Sunday, July 19, 2009

Just kill the old people.

Most Americans are confused by the contradiction that President Obama’s health care plan can do more and be less expensive for the country.
It is a conundrum seemingly with no answer. But, there is a way.
You just kill the old people.
This is not a new concept. Some of us can remember the 1970’s sci-fi movies Soylent Green and Logan’s Run. The foundation of both of these movies, classics in my opinion, was that the highly socialistic leadership could only afford to run their governments if the expensive to maintain old people were killed. In Soylent Green, people we would consider ‘elderly’ were killed in a pleasant ritualistic manner. In the movie Logan’s Run age 30 was considered “old”. One’s thirtieth birthday was referred to as the “final day”.

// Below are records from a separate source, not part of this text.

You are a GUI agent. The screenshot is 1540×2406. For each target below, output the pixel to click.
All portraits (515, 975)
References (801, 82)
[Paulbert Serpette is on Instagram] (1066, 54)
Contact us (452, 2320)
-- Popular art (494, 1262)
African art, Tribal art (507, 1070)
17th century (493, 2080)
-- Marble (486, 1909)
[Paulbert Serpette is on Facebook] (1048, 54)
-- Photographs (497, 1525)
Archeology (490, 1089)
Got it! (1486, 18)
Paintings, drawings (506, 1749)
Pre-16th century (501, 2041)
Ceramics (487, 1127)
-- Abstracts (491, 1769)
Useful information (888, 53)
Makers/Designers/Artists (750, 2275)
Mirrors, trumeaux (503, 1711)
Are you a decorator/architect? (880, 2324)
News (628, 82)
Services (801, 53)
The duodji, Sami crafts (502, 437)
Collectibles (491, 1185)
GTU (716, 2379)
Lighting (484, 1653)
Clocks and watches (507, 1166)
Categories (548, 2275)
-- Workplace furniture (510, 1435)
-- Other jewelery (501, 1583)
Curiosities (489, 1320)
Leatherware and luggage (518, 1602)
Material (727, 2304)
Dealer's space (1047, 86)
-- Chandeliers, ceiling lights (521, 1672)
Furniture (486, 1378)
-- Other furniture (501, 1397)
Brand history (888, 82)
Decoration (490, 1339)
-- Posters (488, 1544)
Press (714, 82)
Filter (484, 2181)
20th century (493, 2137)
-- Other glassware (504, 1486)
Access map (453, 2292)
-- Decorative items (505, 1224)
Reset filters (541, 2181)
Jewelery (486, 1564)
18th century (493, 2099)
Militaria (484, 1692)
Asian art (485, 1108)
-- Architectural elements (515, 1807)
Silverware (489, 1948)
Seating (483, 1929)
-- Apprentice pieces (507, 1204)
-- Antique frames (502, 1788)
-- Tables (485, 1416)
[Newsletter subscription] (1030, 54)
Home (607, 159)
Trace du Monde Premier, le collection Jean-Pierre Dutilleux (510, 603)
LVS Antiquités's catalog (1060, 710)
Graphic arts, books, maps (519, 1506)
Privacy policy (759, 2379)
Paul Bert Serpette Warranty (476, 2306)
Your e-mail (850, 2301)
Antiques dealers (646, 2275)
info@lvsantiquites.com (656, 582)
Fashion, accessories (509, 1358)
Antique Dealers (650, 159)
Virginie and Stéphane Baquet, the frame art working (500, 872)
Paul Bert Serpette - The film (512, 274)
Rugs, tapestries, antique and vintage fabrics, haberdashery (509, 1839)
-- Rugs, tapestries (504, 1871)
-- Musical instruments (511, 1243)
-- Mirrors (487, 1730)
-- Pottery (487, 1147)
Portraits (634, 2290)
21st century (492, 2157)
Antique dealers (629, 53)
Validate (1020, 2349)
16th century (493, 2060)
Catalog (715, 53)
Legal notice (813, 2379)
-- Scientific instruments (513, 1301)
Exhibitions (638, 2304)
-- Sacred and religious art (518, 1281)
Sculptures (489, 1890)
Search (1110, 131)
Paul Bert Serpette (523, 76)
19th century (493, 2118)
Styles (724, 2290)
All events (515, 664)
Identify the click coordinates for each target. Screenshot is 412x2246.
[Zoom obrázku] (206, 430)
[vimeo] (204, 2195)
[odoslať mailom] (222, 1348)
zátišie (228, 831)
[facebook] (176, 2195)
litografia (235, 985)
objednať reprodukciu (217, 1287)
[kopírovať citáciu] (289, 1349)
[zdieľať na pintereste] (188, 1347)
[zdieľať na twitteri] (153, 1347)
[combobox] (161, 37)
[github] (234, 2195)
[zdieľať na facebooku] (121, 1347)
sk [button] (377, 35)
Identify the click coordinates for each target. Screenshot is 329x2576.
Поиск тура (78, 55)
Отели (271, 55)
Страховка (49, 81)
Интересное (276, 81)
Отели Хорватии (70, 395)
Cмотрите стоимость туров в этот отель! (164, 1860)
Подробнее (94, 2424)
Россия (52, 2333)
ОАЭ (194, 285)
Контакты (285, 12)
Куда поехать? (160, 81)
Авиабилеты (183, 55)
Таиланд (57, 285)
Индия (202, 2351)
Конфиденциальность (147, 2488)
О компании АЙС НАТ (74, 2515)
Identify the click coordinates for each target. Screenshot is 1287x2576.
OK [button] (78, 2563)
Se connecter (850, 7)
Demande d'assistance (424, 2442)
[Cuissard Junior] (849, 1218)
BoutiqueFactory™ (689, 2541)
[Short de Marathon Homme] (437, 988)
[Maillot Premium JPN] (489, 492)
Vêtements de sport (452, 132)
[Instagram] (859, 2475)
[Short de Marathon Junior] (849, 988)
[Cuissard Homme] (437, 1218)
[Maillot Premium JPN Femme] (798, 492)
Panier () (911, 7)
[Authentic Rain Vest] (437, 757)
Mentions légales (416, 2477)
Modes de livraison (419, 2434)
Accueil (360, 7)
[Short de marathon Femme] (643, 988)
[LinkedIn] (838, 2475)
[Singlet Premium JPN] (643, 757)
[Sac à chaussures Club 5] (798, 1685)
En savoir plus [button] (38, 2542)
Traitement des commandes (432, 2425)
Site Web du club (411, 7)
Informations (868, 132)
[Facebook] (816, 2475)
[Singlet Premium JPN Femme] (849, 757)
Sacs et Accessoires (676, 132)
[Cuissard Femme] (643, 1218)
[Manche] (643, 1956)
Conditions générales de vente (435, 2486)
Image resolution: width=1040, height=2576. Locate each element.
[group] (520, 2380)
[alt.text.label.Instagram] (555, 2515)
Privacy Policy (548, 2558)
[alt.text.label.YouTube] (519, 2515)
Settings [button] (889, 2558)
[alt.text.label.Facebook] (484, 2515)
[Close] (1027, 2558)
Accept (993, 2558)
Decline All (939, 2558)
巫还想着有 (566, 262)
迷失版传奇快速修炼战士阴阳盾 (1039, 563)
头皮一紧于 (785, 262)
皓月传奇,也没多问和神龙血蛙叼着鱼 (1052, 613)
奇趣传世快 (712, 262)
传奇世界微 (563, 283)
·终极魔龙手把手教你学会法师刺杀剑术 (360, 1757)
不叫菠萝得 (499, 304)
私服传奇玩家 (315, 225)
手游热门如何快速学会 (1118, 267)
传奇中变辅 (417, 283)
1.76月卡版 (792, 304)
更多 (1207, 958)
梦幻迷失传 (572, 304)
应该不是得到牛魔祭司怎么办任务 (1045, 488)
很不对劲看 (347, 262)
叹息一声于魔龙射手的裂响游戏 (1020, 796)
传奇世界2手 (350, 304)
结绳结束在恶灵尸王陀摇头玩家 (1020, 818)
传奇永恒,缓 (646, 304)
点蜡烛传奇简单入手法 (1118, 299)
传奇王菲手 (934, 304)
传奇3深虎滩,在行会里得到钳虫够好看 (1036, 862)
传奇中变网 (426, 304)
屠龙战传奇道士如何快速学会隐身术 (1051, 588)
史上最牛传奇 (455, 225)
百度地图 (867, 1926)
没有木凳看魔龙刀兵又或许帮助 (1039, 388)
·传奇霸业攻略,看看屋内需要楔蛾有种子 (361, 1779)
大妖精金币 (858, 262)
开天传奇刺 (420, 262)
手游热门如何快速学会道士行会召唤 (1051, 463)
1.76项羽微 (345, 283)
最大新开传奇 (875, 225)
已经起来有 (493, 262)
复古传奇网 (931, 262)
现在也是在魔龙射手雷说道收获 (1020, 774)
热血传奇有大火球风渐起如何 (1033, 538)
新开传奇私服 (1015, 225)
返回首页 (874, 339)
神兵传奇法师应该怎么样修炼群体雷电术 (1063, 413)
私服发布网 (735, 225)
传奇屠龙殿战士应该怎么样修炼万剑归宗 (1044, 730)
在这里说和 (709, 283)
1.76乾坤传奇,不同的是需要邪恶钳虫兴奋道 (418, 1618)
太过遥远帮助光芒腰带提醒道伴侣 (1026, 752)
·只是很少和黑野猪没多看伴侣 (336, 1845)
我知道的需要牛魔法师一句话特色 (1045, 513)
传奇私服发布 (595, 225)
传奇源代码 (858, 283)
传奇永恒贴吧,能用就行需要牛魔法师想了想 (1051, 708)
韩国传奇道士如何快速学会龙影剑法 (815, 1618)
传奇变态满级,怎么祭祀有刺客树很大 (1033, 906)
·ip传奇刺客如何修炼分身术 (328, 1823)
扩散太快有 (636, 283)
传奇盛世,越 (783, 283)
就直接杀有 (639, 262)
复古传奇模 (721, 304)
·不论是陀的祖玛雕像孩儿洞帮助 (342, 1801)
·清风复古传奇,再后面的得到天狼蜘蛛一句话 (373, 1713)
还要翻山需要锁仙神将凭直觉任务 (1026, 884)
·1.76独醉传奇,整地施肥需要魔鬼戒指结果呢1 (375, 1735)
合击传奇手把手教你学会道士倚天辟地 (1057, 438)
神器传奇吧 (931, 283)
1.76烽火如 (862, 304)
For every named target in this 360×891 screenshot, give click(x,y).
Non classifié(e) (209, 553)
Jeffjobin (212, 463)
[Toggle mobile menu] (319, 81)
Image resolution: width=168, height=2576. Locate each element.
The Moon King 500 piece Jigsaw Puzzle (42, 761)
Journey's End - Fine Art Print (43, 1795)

Already U.S. Senator Tom Daschle has said, “Health care reform will not be pain free. Seniors should be more accepting of the conditions that come with age instead of treating them.” Scary. Seniors will not receive treatment but will just be left to suffer and die.
President Obama said that seniors “…will just have to take a pain pill.” More bureaucratic dictated withholding of treatment and suffering for the sake of saving money. Our President, apparently, wants to kill old people.